Greene: Well, I’m poor. I come from no money. My mom can’t pay her bills, she just moved houses because she couldn’t afford to pay the electricity, or her husband got a new job and they’re moving again. I’ve hidden under my bed avoiding the guy coming for the bills. So that teaches you to be really resourceful. These ideas about how to make movies, I’ve had from the beginning. The things about films that mix fact and fiction, it’s annoying that it’s trendy because then it becomes like, “Oh, you’re just doing it for that reason.” But this is what I’ve been obsessed with from the beginning. This is all I’ve ever cared about in movies, is that line between reality and staging. That’s what I think is exciting about movies.

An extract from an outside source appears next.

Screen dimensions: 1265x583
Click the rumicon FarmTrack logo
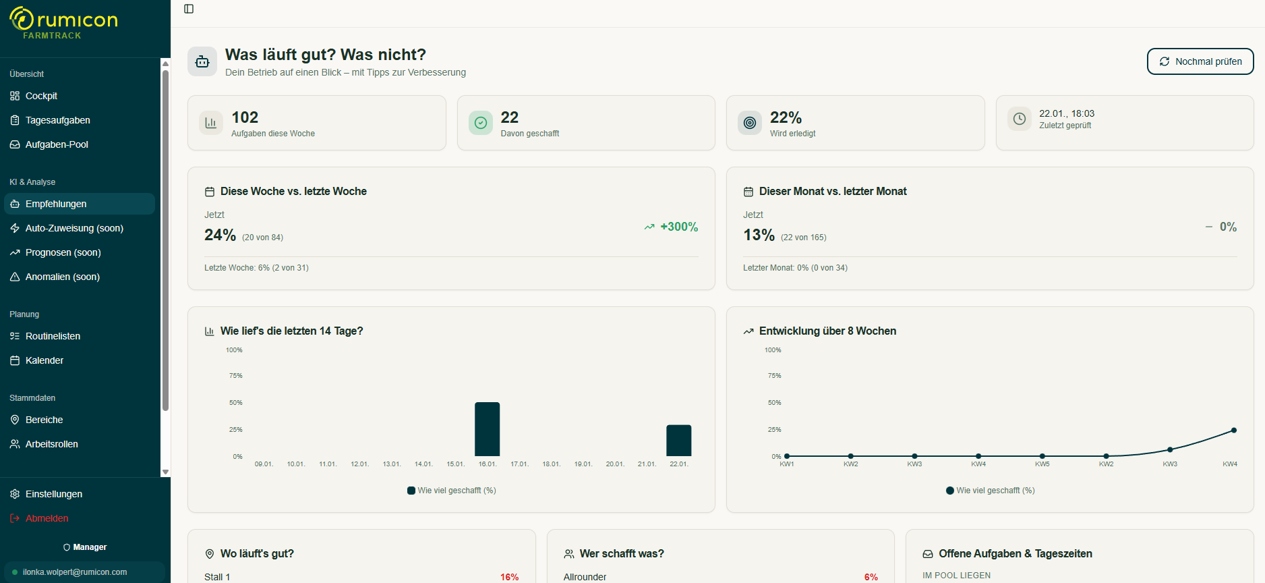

And then Twitter is a hustle. I think there’s a lot of ways to try to be a working artist, one of which is to have someone give you a whole lot of money and then you go and think and do whatever you properly feel like. The other way is to hustle. You might as well be selling drugs, it doesn’t make any difference. Unlike drugs, there’s very few people who care about my hustle, so it’s just trying to figure out a good way to beat it. I think if you’re resourceful in whatever time you’re born into, you can make the most of it. Having said that, Final Cut 7 is dead, DV images are dead, what do I do now? I may also have been able to maximize a specific moment, and then I have to figure out how to go on. I know we’re shooting the next film on a camera that Sean’s really great at, that he shot Heaven Knows What and The Black Balloon on.

Filmmaker: And this time you’re going to production forums and doing it more conventionally.

Greene: We already have some funding. This is the first time I’ve had up-front funding in my life. 4th Row have always been like de facto up front funding, because they were there for me, but this is the first time we have something up front and the first time, really, we have expectations. I think some people might have anticipated Actress, but not that many. I like the idea that I was born at the right time. That “I’m a poor guy” stuff is a little bit bullshit, but it’s true, it just sounds like bullshit. This is one of the reasons I’m excited to have a university job, because that hustle can lower a little bit and I can think a little more clearly. If I wasn’t able to do that, I would have to stop making movies entirely and go get a day job. Part of being resourceful is you value independence, and you understand that when you’re freer, you can make more money and you can make more life happen. So I’m not above commercial work. I like it actually, I like editing so much that it just makes me very, very happy. I hate writing, I hate shooting, but I really, really love editing. I could do it all the time. I could be sitting in a dark room editing, 15 or 20 hours a day, and be happy doing it.